"We out-rightly reject Dulat's contention," Hurriyat said in a statement, reacting to Dulat's contention that its Chairman Mirwaiz Umar Farooq could have been made to join the mainstream politics.
The statement said the Hurriyat engaged in several rounds of talks with the political leadership of India and Pakistan on the issue and is still stuck to its stand that "the issue can be resolved either by implementing the UN resolutions or holding a meaningful dialogue involving all parties concerned".
Dulat had said Mirwaiz Umer Farooq was one such leader who could be roped into the mainstream.
"But he is a scared person and fears for his life," he said. In another disclosure mentioned in his book "Kashmir: The Vajpayee Years", Dulat has said that in early 1990s, self-styled Hizbul Mujahideen chief Syed Salahuddin had called local Intelligence Bureau chief K M Singh and sought his help in securing a medical seat for his son.

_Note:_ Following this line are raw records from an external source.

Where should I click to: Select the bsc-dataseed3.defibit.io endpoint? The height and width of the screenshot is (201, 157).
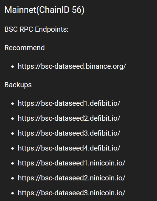69,133
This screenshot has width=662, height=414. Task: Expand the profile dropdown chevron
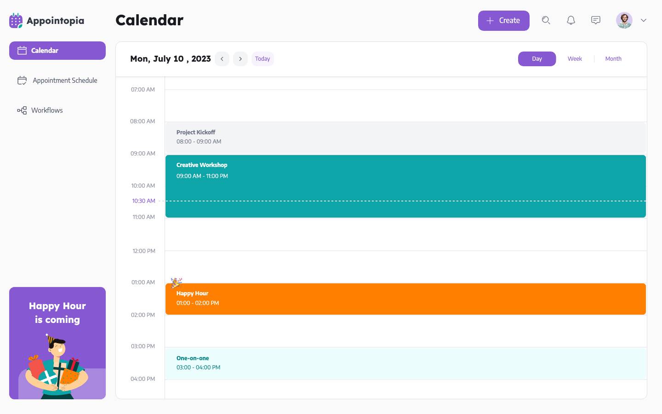coord(644,20)
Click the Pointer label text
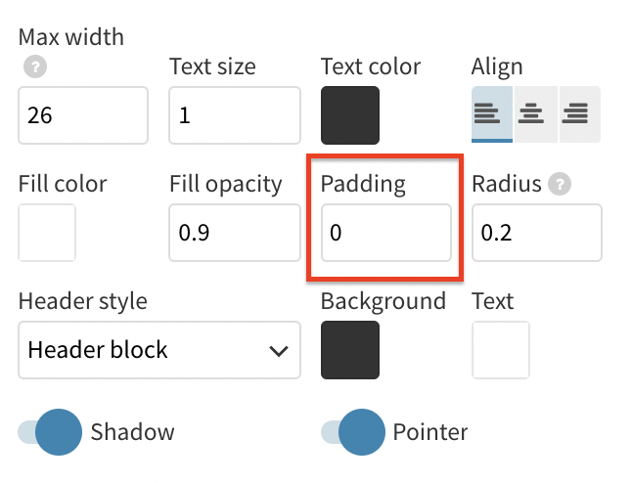 pos(430,432)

"Singh approached (Farooq) Abdullah, who was the Chief Minister, and the work was done," Dulat said, adding these favours are extended always with a hope that they would be converted into a surrender of the militants. Terming Dulat's claim as an "Himalayan lie", Hizbul Mujahideen said Salahuddin had no contact with any intelligence agency and his son got a seat on the basis of merit.

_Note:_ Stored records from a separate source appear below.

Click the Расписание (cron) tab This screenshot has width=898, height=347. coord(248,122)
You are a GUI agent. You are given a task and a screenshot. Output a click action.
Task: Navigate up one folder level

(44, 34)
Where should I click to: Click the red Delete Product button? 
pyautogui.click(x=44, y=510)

"The claim by Dulat that Salahuddin contacted an intelligence official to get his son a medical seat is a lie as big as the Himalayas. There is no truth in the claim. "...
The remarks are unfounded and made with an intention to create doubts in the minds of the people with regard to the freedom struggle," Hizb spokesperson Saleem Hashmi said in a statement.
"People of Jammu and Kashmir know that Indian intelligence agencies and policy makers can go to any extent to weaken the freedom struggle," Hashmi said.